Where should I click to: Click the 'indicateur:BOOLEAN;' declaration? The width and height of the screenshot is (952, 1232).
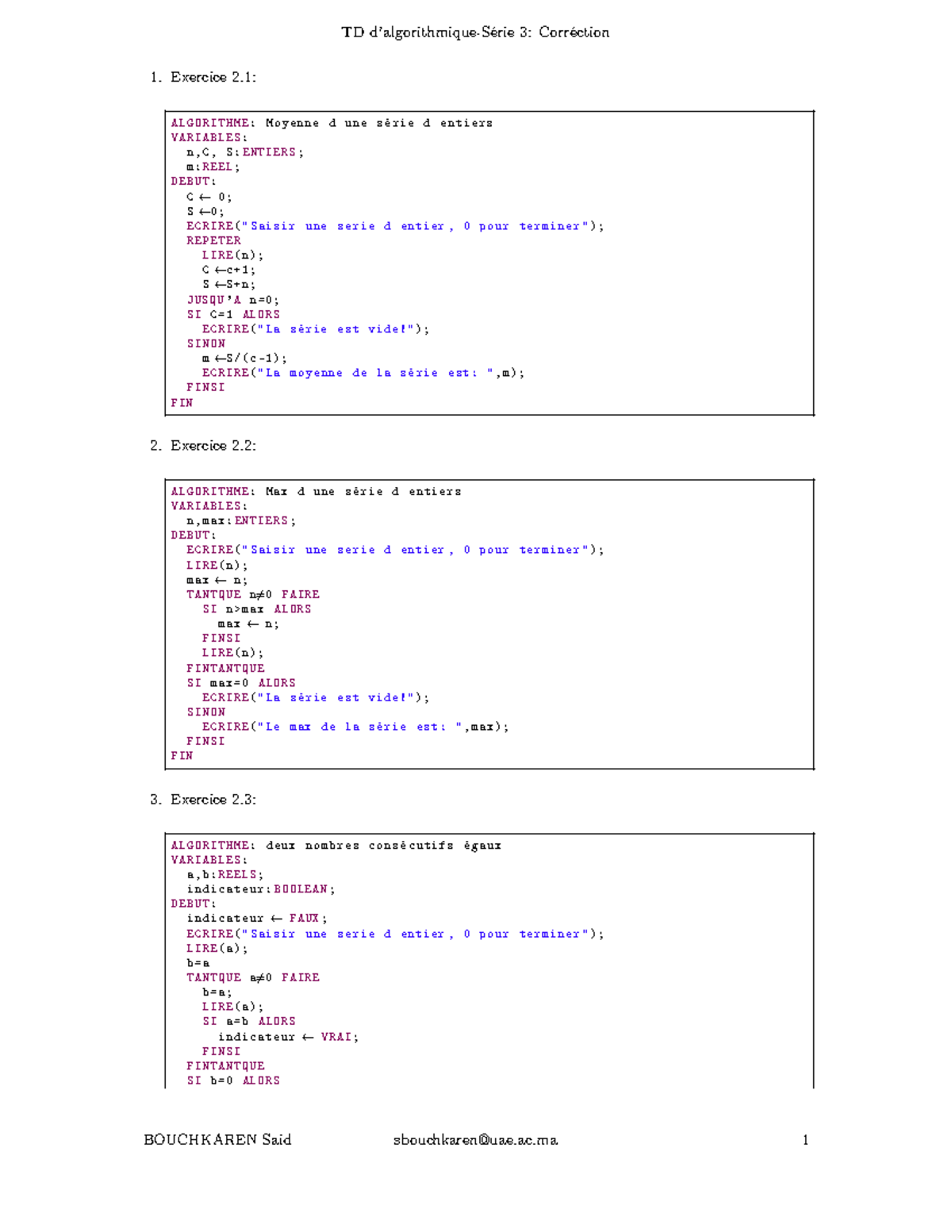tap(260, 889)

----------------------------------------

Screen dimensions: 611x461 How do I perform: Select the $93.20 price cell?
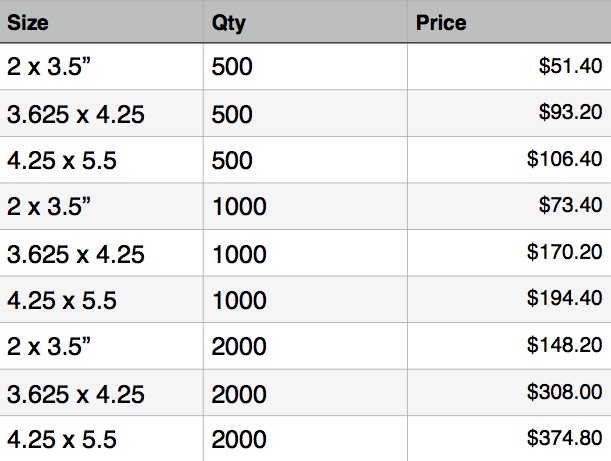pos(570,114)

----------------------------------------

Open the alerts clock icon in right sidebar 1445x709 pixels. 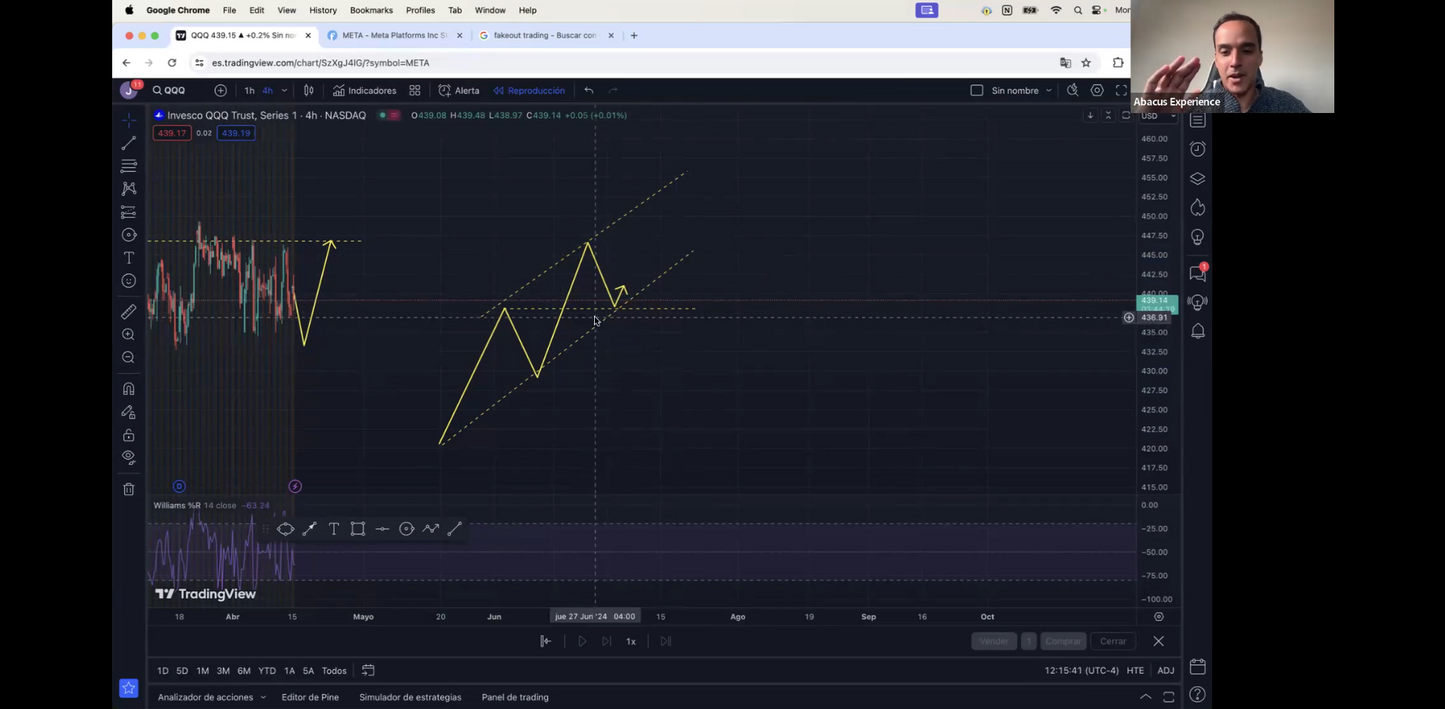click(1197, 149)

----------------------------------------

Directions for this task - Extract every line of the items from the one containing "Screen dimensions: 611x461" down to the one containing "pos(570,114)", both included, and repeat them without changes. Leave the pictures out of your answer.

Full response -
Screen dimensions: 611x461 How do I perform: Select the $93.20 price cell?
pos(570,114)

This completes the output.